The blue Vanda coerulea (Orchidaceae) is commonly used in man-made garden hybrids, and is perfect for Chiang Mai in northern Thailand where we need orchids which like it dry and sunny. V. coerulea grows wild here in northern Thailand, but is now highly endangered due to collection and theft from the national parks. A very nice initiative of the Queen Sirikit Botanical garden aims at its reintroduction into one village.

There are more wild Vanda species in Thailand. One that used to inhabit the evergreen jungles of India, Yunnan, Thailand, Burma and Vietnam is Vanda denisoniana.

The scientific name ‘denisoniana’ has rendered it the English name ‘Lady Denison Londesborough’s Vanda’. It is a name from 1869, referring to one of the prettiest women at the time, an aristocratic lady with connections to the court. The name may remind us of a time when the world still had vast tracts of virgin forests. Some may also remark that it was in those days the British Empire, with enthusiastic support of the locals, began turning the lush and ancient fairy-tale forests of Southeast Asia into sand. Some claim that naming an orchid after Lady Denison Londesborough is like naming it after Zarah Leander, pretty, but associated with people involved in a holocaust or ecocide.
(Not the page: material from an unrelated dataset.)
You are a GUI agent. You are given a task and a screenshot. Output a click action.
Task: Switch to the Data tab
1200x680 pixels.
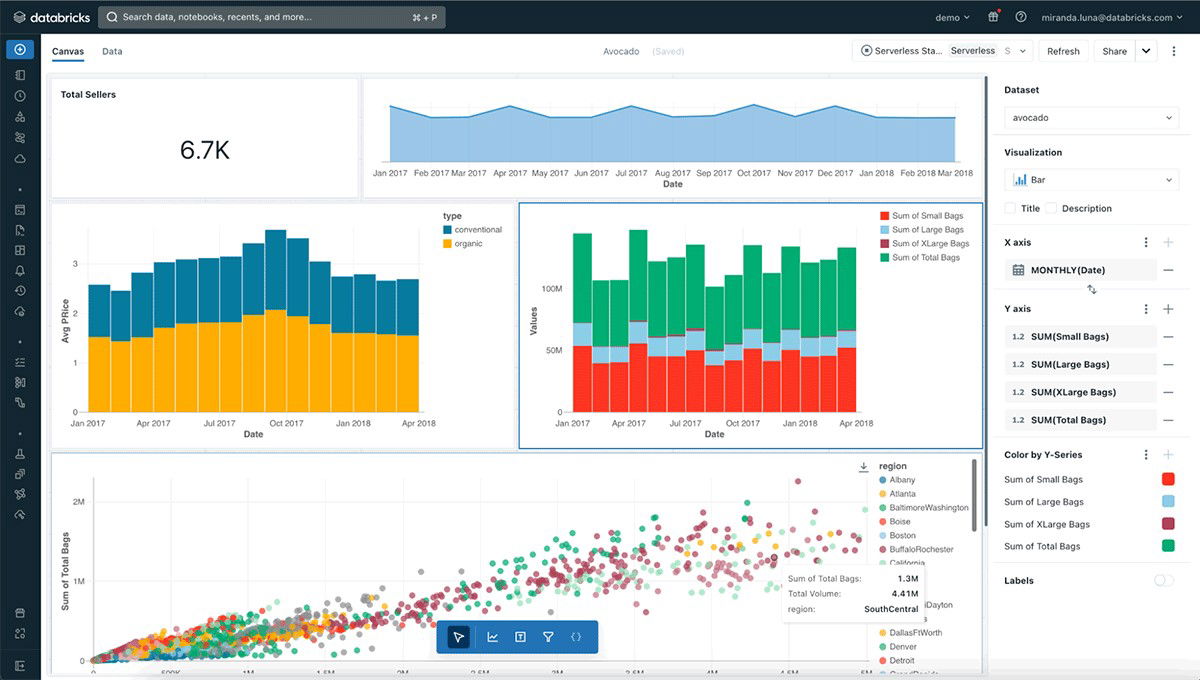(112, 50)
I leave the judgement to the reader. A significant benefactor of the Orchid Ark may also lend his or her name to a newly discovered plant, and be remembered as a patron of flora.

This orchid is highly variable in colours, and is also used for making man-made ornamental hybrids. The fragrance is strong at night, and although some literature compare it with ‘vanilla’, I can feel none of that. To me, the fragrance is a mixture of incense and lemon peel, paired with a few molecules of mushroom (1-octene-3-ol), but everyone’s brain is different and that is why fragrance is rarely used for identification. The orchid on this photograph should be a native wild variety which you can admire at Dokmai Garden now. If you wish to smell its perfume, please call ahead, as it only develops at night.

Text & Photo: Eric Danell

2 Comments leave one →
  1. June 2, 2011 10:53 PM

    One of the Orchid Ark’s scouts have discovered a site in northern Thailand with hundreds of this endangered orchid. We plan to study its pollination biology at night, aiming at introducing the host plant of the larva of the pollinator to Dokmai Garden. Like with all orchid sites in Thailand, this site can be robbed or clear cut any day. If any of our 4000 readers know about a good reference for Southeast Asian orchid pollinators, that would save us a lot of time.

    Eric Danell

  2. August 8, 2011 10:24 PM

    We did not get any fruits of this orchid at Dokmai Garden. That means we do not have the pollinator here. Reports from our orchid scout said fruits are scarce also in the wild. We do not know why.